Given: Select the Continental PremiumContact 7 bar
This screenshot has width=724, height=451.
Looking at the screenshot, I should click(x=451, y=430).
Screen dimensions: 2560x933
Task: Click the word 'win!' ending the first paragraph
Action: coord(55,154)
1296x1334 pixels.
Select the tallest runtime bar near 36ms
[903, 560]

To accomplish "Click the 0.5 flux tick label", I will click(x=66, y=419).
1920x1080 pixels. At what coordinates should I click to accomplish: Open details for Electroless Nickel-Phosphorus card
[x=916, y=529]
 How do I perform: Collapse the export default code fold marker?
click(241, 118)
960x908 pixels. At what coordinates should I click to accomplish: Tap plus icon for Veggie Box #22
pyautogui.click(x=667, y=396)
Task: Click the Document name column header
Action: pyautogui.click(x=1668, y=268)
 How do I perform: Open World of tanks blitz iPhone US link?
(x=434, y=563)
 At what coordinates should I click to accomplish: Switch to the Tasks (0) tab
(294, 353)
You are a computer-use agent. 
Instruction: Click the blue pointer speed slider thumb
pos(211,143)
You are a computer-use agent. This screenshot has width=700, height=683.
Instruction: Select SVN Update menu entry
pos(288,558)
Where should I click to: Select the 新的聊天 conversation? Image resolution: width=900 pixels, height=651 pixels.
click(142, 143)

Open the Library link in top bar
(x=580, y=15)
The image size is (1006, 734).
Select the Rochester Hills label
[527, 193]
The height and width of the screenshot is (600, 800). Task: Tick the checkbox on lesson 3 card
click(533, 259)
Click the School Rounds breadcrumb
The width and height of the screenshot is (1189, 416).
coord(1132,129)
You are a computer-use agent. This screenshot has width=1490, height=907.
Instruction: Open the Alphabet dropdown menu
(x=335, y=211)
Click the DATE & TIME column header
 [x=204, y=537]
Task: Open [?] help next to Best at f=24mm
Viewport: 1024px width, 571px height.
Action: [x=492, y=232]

• • • • • • •

## REQUEST
Rewrite the material above, replacing every instance of "accomplish" with "complete" and leaving everything else untouched.

## WRITTEN ANSWER
Given: Select the Continental PremiumContact 7 bar
This screenshot has width=724, height=451.
Looking at the screenshot, I should click(x=451, y=430).
Screen dimensions: 2560x933
Task: Click the word 'win!' ending the first paragraph
Action: coord(55,154)
1296x1334 pixels.
Select the tallest runtime bar near 36ms
[903, 560]

To complete "Click the 0.5 flux tick label", I will click(x=66, y=419).
1920x1080 pixels. At what coordinates should I click to complete: Open details for Electroless Nickel-Phosphorus card
[x=916, y=529]
 How do I perform: Collapse the export default code fold marker?
click(241, 118)
960x908 pixels. At what coordinates should I click to complete: Tap plus icon for Veggie Box #22
pyautogui.click(x=667, y=396)
Task: Click the Document name column header
Action: pyautogui.click(x=1668, y=268)
 How do I perform: Open World of tanks blitz iPhone US link?
(x=434, y=563)
 At what coordinates should I click to complete: Switch to the Tasks (0) tab
(294, 353)
You are a computer-use agent. 
Instruction: Click the blue pointer speed slider thumb
pos(211,143)
You are a computer-use agent. This screenshot has width=700, height=683.
Instruction: Select SVN Update menu entry
pos(288,558)
Where should I click to: Select the 新的聊天 conversation? Image resolution: width=900 pixels, height=651 pixels.
click(142, 143)

Open the Library link in top bar
(x=580, y=15)
The image size is (1006, 734).
Select the Rochester Hills label
[527, 193]
The height and width of the screenshot is (600, 800). Task: Tick the checkbox on lesson 3 card
click(533, 259)
Click the School Rounds breadcrumb
The width and height of the screenshot is (1189, 416).
coord(1132,129)
You are a computer-use agent. This screenshot has width=1490, height=907.
Instruction: Open the Alphabet dropdown menu
(x=335, y=211)
Click the DATE & TIME column header
 [x=204, y=537]
Task: Open [?] help next to Best at f=24mm
Viewport: 1024px width, 571px height.
Action: [x=492, y=232]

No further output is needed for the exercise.